Pero hoy, la temática de la violencia en los estadios excede a la problemática de los barras. Con los años, el hincha común se “barrabravizó”. Por acción u omisión le dio al barrabrava la entidad de ejemplo de amor al club por medio de adoptar los criterios que los barras tenían antes de postergar ese amor por el pragmatismo de los negocios. El barrabrava ya no se pelea “por los colores” porque está en otra cosa y el hincha común “defiende” los colores como si fuera un barrabrava. No tolera la victoria de un rival (ni hablar de tener que comerse como local un festejo ajeno, cosa que “hay” que evitar por todos los medios) y hasta le resulta provocativa la mera presencia o cercanía de un rival. Cuando todavía se habilitaba el ingreso de visitantes a los estadios, éstos eran ubicados en pequeños guetos a los que debían acceder por caminos especialmente trazados en la calles aledañas con paneles que impiden que los hinchas de uno y otro (todos ellos personas integrantes de la misma sociedad) puedan verse siquiera.

Una vez dentro, todo el mundo vive el partido con una carga de tensión inusitada. Basta con ver la reacción que genera un gol, que suele liberar una descarga de bronca contenida y no la expresión de alegría que sería esperable por la conquista del equipo del que se es hincha. Ese gol desata un festejo que no tiene que ver con la propia satisfacción tanto como con la posibilidad de enrostrárselo a quien lo padece en el mismo partido o a algún clásico rival al que, seguramente, ese gol no le caerá bien.

Hay cero capacidad de asimilar la frustración deportiva.

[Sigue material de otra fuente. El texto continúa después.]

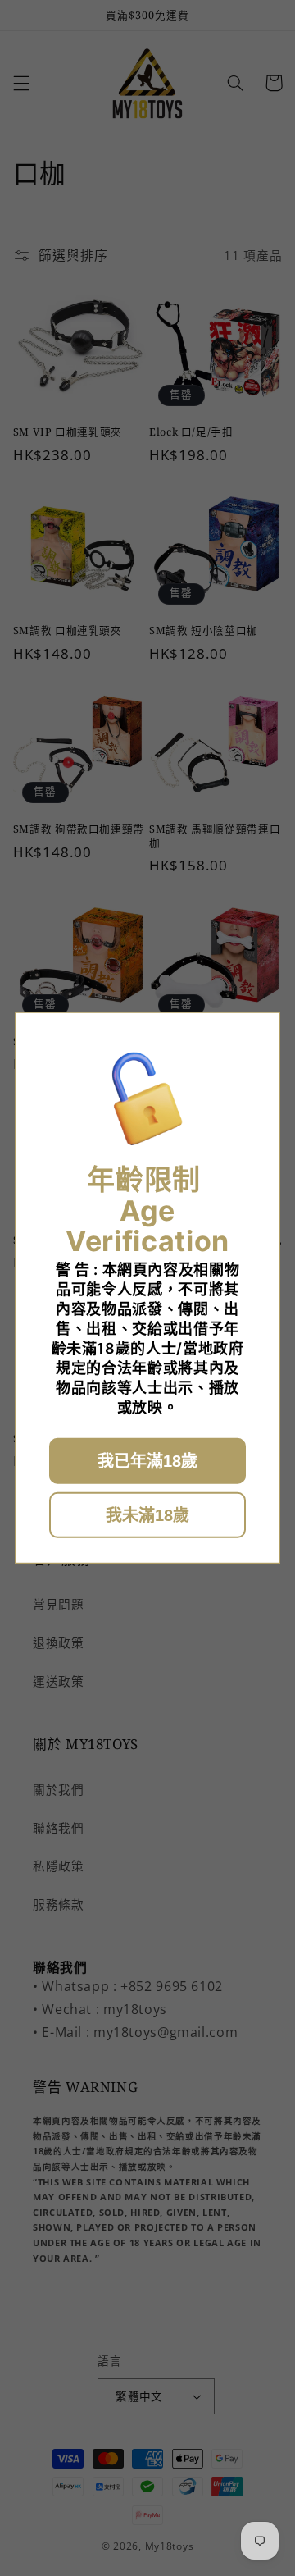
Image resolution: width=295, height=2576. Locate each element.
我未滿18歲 (147, 1515)
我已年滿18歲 (147, 1461)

Si se perdió es porque “nos robaron”, porque “molestamos y nos tiran al bombo” o porque los jugadores son “mercenarios y/o cagones”, entre otras argumentaciones; y si esa frustración es el descenso de categoría, algún bobo lo equiparará con la pérdida de un familiar y se sentirá autorizado a manifestar su malestar de la forma que se le ocurra, sin ningún concepto de los límites.

Ya está naturalizado y casi que se hizo ley que un jugador no pueda gritar un gol hecho contra su exclub y, muchísimo menos, si lo consigue en calidad de visitante; y aunque no haga un gol, será hostigado durante todo el partido por el solo hecho de tener otra camiseta; y con los clásicos, la fiebre rompe todos los termómetros. El aire se vuelve irrespirable en los días previos y posteriores. Son tan pocas las excepciones en este punto, que no llegan a torcer esa nefasta tendencia.

Los periodistas como colectivo, también con las excepciones como mínima expresión, tenemos nuestra parte de responsabilidad por lo que hacemos o no. Fueron muchos años de demagogia legitimando todas las reacciones del hincha. Muchos años de convalidar, erróneamente y sin alertar sobre los excesos, la certeza de que “somos los hinchas más apasionados del mundo”. Muchos años de alimentar o no condenar desde sus primeras manifestaciones a la cultura del aguante. Muchos años de ocuparnos de lo que pasa fuera del terreno de juego muchísimo más que de lo que pasa dentro. Muchos años de dejar crecer el “periodismo fierita”. Muchos años de pereza intelectual, en lugar de agrandar nuestro horizonte de conocimiento para robustecer nuestra capacidad de análisis. Muchos años de pensar y ejercer el periodismo como un fin y no como un medio, atendiendo, defendiendo o no denunciando intereses no compatibles con nuestra función específica.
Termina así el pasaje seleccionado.